▶ _The input_:
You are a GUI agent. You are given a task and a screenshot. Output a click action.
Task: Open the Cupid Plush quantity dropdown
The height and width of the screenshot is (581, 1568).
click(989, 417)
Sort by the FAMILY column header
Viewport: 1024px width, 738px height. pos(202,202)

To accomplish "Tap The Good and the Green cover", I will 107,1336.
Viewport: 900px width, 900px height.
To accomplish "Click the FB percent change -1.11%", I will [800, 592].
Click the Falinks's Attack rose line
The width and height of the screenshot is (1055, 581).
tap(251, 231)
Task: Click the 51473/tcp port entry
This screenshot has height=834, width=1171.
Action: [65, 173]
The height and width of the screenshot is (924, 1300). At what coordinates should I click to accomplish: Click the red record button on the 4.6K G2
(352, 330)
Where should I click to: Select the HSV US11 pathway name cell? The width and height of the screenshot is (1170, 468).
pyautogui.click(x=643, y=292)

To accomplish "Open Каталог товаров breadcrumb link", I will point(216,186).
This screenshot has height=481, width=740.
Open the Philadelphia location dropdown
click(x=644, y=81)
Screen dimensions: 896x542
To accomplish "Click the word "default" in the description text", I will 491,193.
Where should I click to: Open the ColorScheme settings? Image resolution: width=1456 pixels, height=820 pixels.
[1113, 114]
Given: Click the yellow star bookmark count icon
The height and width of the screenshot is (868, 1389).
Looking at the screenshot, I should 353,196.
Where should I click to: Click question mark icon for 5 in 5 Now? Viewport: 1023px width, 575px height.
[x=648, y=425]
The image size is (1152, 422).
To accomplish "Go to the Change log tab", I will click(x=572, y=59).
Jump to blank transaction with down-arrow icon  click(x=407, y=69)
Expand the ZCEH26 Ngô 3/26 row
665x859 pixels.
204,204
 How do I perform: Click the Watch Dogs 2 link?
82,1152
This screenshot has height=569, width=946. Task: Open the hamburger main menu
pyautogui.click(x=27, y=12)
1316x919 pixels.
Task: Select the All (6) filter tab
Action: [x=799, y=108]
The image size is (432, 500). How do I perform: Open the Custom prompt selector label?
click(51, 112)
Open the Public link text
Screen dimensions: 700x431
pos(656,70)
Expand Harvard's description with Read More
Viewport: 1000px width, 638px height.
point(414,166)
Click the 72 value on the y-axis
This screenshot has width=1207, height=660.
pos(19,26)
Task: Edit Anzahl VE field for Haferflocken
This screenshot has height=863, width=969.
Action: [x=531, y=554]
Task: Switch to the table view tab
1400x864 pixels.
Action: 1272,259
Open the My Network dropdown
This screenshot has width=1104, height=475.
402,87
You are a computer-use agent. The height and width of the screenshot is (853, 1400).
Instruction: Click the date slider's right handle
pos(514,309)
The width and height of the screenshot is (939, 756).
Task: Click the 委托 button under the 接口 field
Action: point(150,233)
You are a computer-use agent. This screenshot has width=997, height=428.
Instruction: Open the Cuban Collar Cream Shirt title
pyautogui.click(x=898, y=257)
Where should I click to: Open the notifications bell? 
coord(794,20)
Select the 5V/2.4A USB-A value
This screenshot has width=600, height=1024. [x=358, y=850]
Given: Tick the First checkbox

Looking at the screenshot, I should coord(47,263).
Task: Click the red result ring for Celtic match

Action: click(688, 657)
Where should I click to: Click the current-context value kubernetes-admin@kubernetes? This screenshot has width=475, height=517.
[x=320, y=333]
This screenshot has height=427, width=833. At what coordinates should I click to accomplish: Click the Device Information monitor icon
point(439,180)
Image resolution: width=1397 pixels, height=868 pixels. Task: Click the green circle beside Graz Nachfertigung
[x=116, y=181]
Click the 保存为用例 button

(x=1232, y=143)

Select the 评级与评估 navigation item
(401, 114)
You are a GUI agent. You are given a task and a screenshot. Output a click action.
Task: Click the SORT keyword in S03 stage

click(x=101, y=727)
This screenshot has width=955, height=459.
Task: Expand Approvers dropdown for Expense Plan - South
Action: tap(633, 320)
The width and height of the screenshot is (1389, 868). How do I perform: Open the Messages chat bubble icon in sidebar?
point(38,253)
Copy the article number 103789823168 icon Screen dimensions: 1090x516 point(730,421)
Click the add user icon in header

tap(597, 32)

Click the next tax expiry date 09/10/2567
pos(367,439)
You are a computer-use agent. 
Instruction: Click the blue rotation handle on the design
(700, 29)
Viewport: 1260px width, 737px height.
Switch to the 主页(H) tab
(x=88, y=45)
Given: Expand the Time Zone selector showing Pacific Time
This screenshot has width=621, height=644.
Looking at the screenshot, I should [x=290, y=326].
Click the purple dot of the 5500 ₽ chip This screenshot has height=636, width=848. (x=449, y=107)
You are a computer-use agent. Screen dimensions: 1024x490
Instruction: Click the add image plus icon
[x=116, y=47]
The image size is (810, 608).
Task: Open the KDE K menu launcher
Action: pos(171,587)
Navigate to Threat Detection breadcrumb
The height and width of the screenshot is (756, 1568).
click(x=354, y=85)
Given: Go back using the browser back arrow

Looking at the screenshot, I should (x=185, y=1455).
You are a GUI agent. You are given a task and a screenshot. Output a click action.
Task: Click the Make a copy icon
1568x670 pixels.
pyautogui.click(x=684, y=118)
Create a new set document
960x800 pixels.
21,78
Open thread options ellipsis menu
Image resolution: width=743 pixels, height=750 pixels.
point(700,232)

▶ _Exercise instructions_:
Would you please copy every line in the data that contains the word "computer"?

▶ _Solved problem_:
You are a computer-use agent. The height and width of the screenshot is (853, 1400).
You are a computer-use agent. This screenshot has width=997, height=428.
You are a computer-use agent. 
You are a computer-use agent. Screen dimensions: 1024x490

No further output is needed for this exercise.